Problem to work on
Each line of the listing below containing the word "computer" should be returned.

Material for this exercise
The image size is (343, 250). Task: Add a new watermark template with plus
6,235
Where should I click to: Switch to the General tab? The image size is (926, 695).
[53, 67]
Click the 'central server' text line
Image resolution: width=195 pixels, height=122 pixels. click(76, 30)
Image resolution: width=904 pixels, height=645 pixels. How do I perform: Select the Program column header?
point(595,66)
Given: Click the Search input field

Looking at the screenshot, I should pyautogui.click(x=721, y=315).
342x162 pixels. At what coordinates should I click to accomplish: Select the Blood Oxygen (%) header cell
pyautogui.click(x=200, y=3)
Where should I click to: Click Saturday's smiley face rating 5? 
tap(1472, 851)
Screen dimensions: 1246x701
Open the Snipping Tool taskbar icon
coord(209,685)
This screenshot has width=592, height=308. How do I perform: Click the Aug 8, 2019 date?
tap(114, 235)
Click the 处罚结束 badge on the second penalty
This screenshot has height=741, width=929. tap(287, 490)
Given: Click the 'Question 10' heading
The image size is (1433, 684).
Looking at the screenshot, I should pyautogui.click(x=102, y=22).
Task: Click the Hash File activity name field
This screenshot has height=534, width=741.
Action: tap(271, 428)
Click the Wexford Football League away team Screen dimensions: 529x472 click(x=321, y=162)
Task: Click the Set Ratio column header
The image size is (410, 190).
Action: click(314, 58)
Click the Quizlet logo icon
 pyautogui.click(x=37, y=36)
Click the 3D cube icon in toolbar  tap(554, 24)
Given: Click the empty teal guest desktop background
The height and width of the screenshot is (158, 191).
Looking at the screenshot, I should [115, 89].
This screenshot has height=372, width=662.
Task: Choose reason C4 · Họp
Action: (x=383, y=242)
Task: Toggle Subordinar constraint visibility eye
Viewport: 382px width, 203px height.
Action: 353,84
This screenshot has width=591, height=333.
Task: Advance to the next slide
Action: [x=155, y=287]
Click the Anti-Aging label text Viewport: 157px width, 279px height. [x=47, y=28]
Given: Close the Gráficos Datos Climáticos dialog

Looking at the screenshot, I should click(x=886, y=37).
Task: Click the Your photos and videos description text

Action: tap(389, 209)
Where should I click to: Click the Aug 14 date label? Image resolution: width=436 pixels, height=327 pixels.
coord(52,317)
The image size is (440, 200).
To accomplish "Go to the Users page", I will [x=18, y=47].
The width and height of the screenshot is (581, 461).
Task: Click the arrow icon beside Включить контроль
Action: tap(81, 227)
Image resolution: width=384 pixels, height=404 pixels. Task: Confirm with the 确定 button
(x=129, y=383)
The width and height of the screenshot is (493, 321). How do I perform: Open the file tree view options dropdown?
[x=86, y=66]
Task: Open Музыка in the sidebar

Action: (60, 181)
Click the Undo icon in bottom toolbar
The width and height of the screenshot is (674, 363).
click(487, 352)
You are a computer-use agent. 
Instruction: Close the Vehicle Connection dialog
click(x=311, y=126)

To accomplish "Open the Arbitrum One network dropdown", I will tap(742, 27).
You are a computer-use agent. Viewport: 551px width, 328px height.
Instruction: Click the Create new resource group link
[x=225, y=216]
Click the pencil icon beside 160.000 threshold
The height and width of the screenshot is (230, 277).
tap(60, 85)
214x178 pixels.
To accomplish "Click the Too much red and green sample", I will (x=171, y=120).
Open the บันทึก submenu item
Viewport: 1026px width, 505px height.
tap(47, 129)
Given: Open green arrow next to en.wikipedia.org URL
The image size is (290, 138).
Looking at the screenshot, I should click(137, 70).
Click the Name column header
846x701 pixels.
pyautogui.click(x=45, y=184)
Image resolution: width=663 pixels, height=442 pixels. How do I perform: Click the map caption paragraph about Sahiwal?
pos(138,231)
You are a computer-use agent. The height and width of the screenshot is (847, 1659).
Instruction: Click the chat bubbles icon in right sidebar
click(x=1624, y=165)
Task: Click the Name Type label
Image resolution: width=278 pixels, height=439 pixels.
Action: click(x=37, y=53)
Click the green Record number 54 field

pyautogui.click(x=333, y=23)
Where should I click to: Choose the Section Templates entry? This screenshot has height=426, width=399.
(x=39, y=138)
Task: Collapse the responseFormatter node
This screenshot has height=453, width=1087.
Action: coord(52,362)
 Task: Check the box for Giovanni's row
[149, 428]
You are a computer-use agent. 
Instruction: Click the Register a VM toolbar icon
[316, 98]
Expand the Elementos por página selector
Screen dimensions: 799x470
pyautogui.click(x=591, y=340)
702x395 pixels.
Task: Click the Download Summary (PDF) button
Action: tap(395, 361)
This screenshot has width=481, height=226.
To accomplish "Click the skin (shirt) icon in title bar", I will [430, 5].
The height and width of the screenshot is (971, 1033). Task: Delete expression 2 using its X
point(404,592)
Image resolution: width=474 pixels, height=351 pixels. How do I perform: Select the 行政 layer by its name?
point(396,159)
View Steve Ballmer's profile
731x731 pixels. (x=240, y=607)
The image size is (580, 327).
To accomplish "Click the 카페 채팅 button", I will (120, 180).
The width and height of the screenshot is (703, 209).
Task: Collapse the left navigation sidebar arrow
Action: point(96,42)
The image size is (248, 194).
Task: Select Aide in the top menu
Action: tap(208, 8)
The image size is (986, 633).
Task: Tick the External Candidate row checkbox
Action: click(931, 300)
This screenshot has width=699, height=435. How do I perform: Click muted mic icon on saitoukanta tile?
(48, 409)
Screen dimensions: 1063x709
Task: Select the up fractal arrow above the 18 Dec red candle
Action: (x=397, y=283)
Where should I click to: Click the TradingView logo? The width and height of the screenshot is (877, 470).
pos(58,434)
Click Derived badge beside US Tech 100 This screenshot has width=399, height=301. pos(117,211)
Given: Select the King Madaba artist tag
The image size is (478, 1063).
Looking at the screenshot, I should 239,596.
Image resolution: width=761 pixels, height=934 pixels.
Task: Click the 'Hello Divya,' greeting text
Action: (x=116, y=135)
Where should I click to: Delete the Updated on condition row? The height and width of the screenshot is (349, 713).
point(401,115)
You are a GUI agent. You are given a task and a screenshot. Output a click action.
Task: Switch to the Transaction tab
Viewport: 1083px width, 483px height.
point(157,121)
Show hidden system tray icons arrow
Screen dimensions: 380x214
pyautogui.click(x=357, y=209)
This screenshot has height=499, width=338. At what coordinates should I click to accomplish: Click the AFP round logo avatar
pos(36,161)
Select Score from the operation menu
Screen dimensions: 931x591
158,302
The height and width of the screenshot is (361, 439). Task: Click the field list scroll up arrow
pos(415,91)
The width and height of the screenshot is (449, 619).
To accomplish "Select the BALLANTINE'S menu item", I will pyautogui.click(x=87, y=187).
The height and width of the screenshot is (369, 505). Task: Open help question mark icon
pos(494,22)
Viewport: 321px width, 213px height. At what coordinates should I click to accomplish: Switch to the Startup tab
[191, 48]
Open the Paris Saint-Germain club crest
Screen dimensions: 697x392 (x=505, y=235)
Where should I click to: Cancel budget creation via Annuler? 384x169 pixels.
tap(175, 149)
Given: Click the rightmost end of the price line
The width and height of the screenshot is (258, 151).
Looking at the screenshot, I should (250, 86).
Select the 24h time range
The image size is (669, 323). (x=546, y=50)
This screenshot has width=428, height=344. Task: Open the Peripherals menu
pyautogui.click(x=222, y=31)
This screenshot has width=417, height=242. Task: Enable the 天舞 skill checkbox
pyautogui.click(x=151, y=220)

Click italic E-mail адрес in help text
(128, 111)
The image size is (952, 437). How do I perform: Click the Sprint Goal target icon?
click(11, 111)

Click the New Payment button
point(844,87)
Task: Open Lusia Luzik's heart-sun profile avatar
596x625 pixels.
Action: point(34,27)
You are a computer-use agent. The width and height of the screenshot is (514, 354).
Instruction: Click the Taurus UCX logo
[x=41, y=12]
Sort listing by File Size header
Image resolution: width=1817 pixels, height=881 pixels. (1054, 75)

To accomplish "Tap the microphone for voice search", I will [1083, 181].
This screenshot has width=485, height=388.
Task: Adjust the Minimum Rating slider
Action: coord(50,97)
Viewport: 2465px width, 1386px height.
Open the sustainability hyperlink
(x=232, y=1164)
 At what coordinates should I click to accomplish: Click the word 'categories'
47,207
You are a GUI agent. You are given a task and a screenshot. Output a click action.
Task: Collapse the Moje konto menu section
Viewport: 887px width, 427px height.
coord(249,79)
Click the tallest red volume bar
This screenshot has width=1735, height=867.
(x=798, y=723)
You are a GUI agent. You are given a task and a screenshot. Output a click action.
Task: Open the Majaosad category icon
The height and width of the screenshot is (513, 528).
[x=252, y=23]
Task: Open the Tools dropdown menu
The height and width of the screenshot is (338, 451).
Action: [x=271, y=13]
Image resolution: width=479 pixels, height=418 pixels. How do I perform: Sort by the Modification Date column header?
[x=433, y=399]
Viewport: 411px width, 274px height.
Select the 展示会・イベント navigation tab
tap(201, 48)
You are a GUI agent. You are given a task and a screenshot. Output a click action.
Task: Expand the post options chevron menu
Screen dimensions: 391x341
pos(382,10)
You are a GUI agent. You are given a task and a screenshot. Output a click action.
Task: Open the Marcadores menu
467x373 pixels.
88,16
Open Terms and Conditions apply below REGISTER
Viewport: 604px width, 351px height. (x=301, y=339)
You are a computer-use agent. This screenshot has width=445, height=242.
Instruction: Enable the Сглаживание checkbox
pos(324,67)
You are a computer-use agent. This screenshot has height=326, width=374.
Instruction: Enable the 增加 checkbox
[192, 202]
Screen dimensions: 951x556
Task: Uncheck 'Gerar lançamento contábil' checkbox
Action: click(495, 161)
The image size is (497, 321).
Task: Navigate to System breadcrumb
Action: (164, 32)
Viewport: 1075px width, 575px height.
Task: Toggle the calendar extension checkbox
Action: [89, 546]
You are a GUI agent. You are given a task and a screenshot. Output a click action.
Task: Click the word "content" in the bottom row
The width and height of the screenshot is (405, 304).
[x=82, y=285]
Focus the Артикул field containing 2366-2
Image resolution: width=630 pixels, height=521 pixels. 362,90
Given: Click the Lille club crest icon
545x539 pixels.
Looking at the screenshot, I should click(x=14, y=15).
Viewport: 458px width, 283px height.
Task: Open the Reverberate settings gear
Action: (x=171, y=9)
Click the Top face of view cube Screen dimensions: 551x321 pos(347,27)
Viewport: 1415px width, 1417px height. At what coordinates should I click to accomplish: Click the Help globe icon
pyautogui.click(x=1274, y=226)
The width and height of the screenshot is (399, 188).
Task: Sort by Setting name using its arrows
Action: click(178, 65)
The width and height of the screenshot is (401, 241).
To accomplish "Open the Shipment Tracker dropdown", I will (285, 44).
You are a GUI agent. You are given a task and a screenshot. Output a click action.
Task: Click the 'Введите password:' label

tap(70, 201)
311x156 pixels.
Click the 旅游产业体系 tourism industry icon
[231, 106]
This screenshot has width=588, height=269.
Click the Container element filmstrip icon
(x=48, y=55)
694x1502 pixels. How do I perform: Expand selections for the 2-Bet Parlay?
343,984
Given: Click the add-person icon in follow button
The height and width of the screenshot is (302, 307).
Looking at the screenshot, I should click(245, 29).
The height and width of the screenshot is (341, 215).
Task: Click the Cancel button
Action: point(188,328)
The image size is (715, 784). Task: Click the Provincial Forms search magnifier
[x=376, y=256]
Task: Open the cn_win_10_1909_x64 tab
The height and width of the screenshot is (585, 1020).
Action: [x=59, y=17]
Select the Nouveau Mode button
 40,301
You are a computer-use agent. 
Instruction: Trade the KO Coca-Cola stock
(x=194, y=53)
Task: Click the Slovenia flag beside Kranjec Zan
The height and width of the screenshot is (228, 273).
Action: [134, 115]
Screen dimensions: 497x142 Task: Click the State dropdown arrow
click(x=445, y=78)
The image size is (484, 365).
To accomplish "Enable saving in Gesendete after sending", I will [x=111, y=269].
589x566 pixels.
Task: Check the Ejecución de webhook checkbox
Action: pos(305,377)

Exercise solution
You are a computer-use agent. 
You are a computer-use agent. Viewport: 551px width, 328px height.
You are a computer-use agent. The height and width of the screenshot is (847, 1659).
You are a computer-use agent. 
You are a computer-use agent. The width and height of the screenshot is (514, 354).
You are a computer-use agent. This screenshot has width=445, height=242.
You are a computer-use agent. This screenshot has height=326, width=374.
You are a computer-use agent. 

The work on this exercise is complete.